The Story
Why it exists.
The beginning
The Goddess Bath Bomb featured jasmine and oud living in tension, sweet against resinous. Simon Constantine wanted to bottle that. He looked at how the bath product combined these materials and set out to create something that could live on skin the way a bath product never quite can. The perfume carries jasmine forward as the opening statement, with oud keeping watch in the base. Powdery rose threads through so the handoff never feels jarring. Released in 2019, the fragrance captures the spirit of the bath bomb in a form that lingers.

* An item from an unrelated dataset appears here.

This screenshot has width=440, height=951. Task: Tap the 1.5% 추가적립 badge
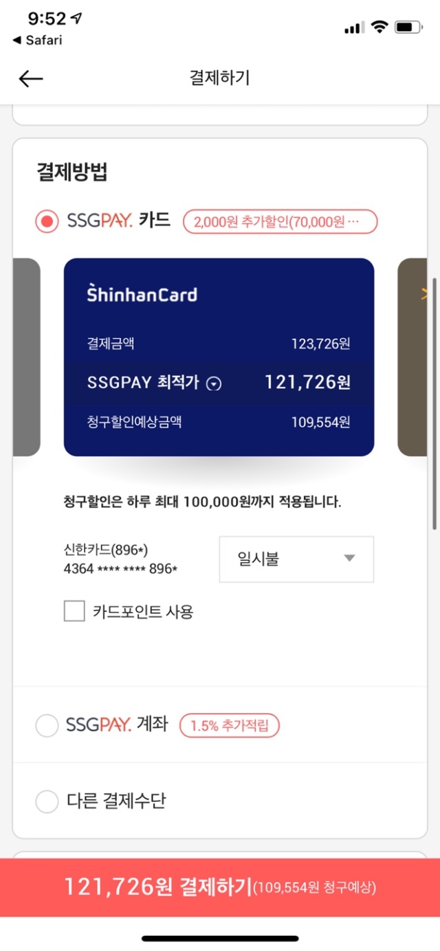click(x=230, y=726)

The interesting thing about Goddess is not the jasmine or the oud separately, it is how they sit together. Lush paired jasmine, a rich floral with deep presence, alongside oud, the dark resinous wood that usually signals something heavy and brooding. That ingredient tension, a luxury floral paired with something earthy and unconventional, is what makes the composition unusual. Jasmine brings sweetness and warmth while oud brings depth and resin.
The evolution
The jasmine announces itself immediately, intoxicating and heady, without the indole sharpness some white florals carry. This is jasmine at its warmest, not its greenest. The oud begins to surface, bringing suede and honeyed dried fruit with it. The oud does not overwhelm the jasmine, it argues with it, creates friction, and that friction is what makes the fragrance interesting. The rose arrives, powdery and soft, almost like rose talc rather than fresh petals. By the time the heart settles, jasmine and rose have come together while oud and sandalwood form the base. The drydown brings warm woods and a lingering presence that stays close to the skin but announces itself when you move. On fabric, the powdery rose becomes more pronounced, and the scent can last for days on clothing.
Cultural impact
The Goddess fragrance brings together jasmine and oud in a way that feels different from many other jasmine-oud compositions. The jasmine provides a lush floral opening while the oud grounds it with resinous depth. What emerges is a fragrance that leans into suede and powder rather than creaminess, something that smells like warm skin more than perfumery convention. The powdery rose threads through the composition, keeping it from sliding into darkness. Wearers describe it as a fragrance that announces itself without apology, a presence that stays close to the skin and rewards those who lean in.